Een asielzoekende vreemdelinge van wie in rechte wel de Somalische afkomst is komen vast te staan maar niet de gestelde Somalische nationaliteit dient een tweede asielaanvraag in waaraan ze ondermeer de dreigende besnijdenis van haar tijdens de aanvraagfase van de eerste asielprocedure geboren dochter ten grondslag legt.
Het beroep op de afwijzing van de tweede aanvraag wordt kortsluitend gegrond verklaard omdat de voorzieningenrechter uitgaat van de geloofwaardigheid van de Somalische herkomstnationalteit en in verband met de dreigende besnijdenis van de inmiddels bijna 5 jaar oude dochter van de asielzoekende vreemdelinge.
De Afdeling Bestuursrechtspraak Raad van State [hierna: Afdeling] verklaart het hoger beroep van de Staatssecretaris van Justitie op 16 juni 2008 kennelijk gegrond en vernietigt de uitspraak omdat de voorzieningenrechter ten onrechte van de geloofwaardigheid van de Somalische herkomstnationaliteit van de asielzoekende vreemdelinge is uitgegaan [ABRS, 16 juni 2008, 200803052/1, LJN BD5503].

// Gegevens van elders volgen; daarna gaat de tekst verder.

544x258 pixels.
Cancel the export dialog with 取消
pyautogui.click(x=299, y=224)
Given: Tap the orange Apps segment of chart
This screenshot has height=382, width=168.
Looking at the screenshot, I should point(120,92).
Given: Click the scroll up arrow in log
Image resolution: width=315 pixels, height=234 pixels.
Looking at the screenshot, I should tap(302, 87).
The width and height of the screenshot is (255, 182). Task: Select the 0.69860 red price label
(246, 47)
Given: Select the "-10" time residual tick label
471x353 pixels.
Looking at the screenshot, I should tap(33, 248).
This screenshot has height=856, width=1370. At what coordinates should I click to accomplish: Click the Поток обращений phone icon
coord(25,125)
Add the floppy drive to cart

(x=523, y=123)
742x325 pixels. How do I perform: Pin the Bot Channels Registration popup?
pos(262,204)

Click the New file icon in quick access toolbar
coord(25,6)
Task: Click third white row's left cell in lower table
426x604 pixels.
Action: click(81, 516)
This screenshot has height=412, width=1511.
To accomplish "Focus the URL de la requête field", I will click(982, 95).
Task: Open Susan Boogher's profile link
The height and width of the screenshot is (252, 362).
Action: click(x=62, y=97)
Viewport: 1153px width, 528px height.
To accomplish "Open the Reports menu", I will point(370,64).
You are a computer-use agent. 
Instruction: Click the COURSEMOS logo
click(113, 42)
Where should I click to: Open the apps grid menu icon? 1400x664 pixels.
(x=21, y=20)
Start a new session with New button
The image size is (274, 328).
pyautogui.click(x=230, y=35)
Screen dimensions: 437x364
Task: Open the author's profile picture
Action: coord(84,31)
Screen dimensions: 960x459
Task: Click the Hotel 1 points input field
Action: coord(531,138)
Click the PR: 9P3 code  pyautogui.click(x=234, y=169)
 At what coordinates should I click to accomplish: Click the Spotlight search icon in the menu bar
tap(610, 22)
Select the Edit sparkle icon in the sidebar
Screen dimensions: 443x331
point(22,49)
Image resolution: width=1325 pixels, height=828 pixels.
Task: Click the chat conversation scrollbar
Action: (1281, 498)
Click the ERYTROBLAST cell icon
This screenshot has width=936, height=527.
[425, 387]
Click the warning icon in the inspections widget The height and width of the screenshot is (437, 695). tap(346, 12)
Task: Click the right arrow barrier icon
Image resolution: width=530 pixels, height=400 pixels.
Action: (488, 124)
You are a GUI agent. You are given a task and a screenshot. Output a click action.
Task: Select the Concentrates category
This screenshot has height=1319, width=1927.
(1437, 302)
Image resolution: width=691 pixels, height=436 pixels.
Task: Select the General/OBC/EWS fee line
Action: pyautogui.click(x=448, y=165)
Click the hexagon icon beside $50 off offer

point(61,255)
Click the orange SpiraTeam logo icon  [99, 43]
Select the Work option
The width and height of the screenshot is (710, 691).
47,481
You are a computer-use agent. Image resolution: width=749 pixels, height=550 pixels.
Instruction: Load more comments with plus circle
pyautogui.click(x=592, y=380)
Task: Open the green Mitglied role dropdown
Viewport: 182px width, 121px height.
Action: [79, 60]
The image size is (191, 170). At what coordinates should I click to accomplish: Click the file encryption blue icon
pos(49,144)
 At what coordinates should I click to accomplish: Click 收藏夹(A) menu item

Met een verwijzing naar een uitspraak van 6 maart 2008 [ABRS, 6 maart 2008, 200706839/1] onderzoekt de Afdeling of er sprake is van nieuwe feiten en omstandigheden en concludeert de Afdeling dat die er niet zijn nu [voor zover relevant] de asielzoekende vreemdelinge haar gestelde Somalische herkomstnationaliteit niet aannemelijk heeft gemaakt en haar dochter is geboren vóór de afwijzing van haar eerste asielaanvraag zodat zij de dreigende besnijdenis in die eerste asielprocedure aan de orde had kunnen [& moeten] stellen.
Ten tijde van de afwijzing van de eerste asielaanvraag van de asielzoekende vreemdelinge was haar dochter ongeveer 3 maanden oud. Op dat moment was de dreigende besnijdenis helemaal niet actueel omdat onder meer uit het ambtsbericht van de Minister van Buitenlandse Zaken van november 2007 kan worden opgemaakt dat in Somalië meisjes besneden worden bij een leeftijd tussen 6 en 10 jaar, in steden tussen 5 en 9 jaar [pagina 62].
Ik vraag me af waarom de Afdeling de gestelde dreigende besnijdenis beoordeelt omdat deze gelet op de omstandigheid dat de asielzoekende vreemdeling haar Somalische herkomstnationaliteit niet aannemelijk heeft gemaakt helemaal niet relevant is voor de beoordeling van haar tweede asielaanvraag.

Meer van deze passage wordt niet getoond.